El Castigo social como paredón

La creación del registro público de quienes han abusado sexualmente de menores, resulta para las familias una propuesta de castigo social tranquilizadora. Sin embargo parece que el nuevo gobierno se interesa únicamente en fustigar con la indicación pública a estos malhechores, como si el uso del cuerpo de menores para satisfacer reprochables conductas, fuera el único delito que merece tal atención.

El gobierno no se interesa por generar un registro público de quienes abusan del trabajo de menores, ni de quienes maltratan tanto física como sicológicamente a menores, tampoco parece de interés del gobierno incluir en sus llamados «registros públicos» a quienes hayan torturado a mujeres, ancianos y menores de edad, es decir, pareciera ser que el uso malicioso de un niño fuera lo único reprochable y conducente al paredón público.

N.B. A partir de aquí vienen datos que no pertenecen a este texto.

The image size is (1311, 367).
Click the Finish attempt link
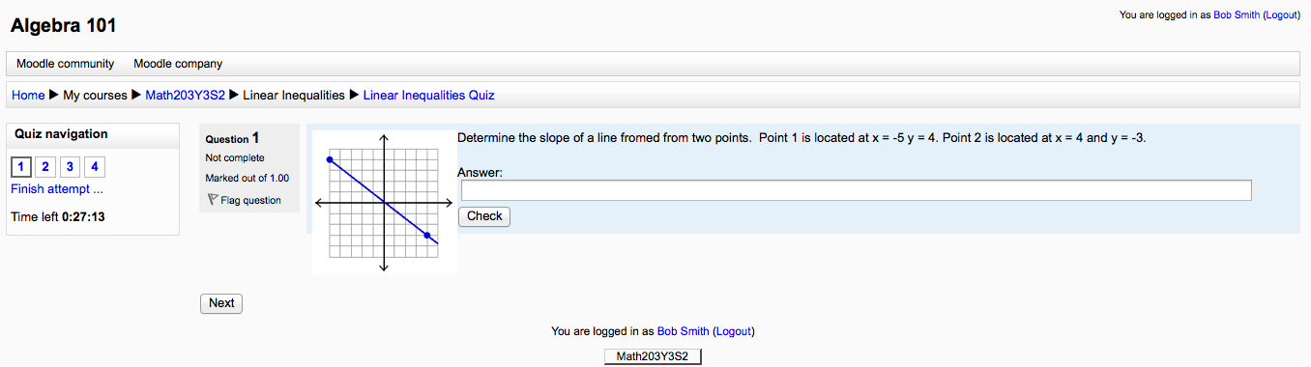57,188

En materia de seguridad, al actual gobierno no le bastan todas las potestades que tiene la fuerza pública, desea que tenga más, llegando al extremo del absurdo, con penas impracticables. Se trata de hacer de la fuerza policial un instrumento perfeccionado de represión, porque esas facultades van a servir para disolver manifestaciones políticas, huelgas laborales, es decir, son la excusa perfecta para ejercer el señorío de un «Estado policial».

Educación, el asalto final

Uno de los retos que el nuevo gobierno asume, es la transformación de la educación chilena porque según sus especialistas, es el gran lastre para lograr el desarrollo:

«Por eso, la batalla por el desarrollo y contra la pobreza, la vamos a ganar o perder en la sala de clases.

Todos sabemos que en nuestro país existen muchas deudas sociales. Pero la principal, la más dañina e injusta, es aquella que impide a millones de nuestros niños y jóvenes acceder a una educación de calidad».

Sebastián Piñera y su equipo de asesores, traslada la gran contradicción generada por las políticas neoliberales en Chile, explicitadas en la desigualdad social y económica, al supuesto teórico amparado en las tesis de la sociedad de la información, donde a los niños chilenos, se les negaría el acceso al «capital cultural» necesario para acceder al desarrollo.

Joaquín Lavín y compañía Ltda. Nos quieren catequizar argumentando que el desempeño de los profesores en la sala de clases, es el camino del desarrollo, como si el conjunto de cuatro paredes, sumado a una pizarra, bancos con sus respectivas sillas se transformaran en una abstracción social, una burbuja de programas de conocimientos intensivos que escapa a las variables psico-culturales, socioeconómicas y desde la cual un grupo de especialistas puede intervenir a los estudiantes a su antojo.

El gran fracaso de las políticas de libre mercado en Chile, son visibles en los resultados en: educación, salud, servicios básicos.

Detengámonos en la educación como lugar privilegiado de debate según las actuales autoridades y supongamos que efectivamente la sala de clases sea el gran factor a intervenir.

¿Desde qué paradigma se hará esa intervención? Se usarán los mismos principios orientadores impuestos en más de treinta años, creer que el mercado puede regular la educación; entender la institución escuela como una empresa cualquiera, donde los criterios de producción y calidad son medibles con los mismos procedimientos con que se evalúa una salsa de tomate.

Las políticas implementadas desde la municipalización de la enseñanza, la generación de los colegios particulares subvencionados, la Reforma Educacional bajo el gobierno de Frei hijo, son un rotundo FIASCO.

Bajo esos paradigmas, los resultados de las últimas dos décadas de la educación chilena, no se acercan ni remotamente a los periodos de finales de los años cincuenta y sesenta, donde existía un sistema educacional estatal, con un país pobre y subdesarrollado, pero con colegios públicos dignos, confiables y universidades públicas de calidad internacional.

Sostener que el desarrollo del país depende de los resultados de la sala de clases, es poner sobre los hombros del profesorado, todas las deficiencias, vacíos y desigualdades de la sociedad, para ser corregidos en el laboratorio del aula -esa pretensión es la errada- y no hace otra cosa que ubicar a la educación como la guinda de la torta de un proyecto re-fundacional peligroso y obstinado hecho ala medida del abordaje empresarial.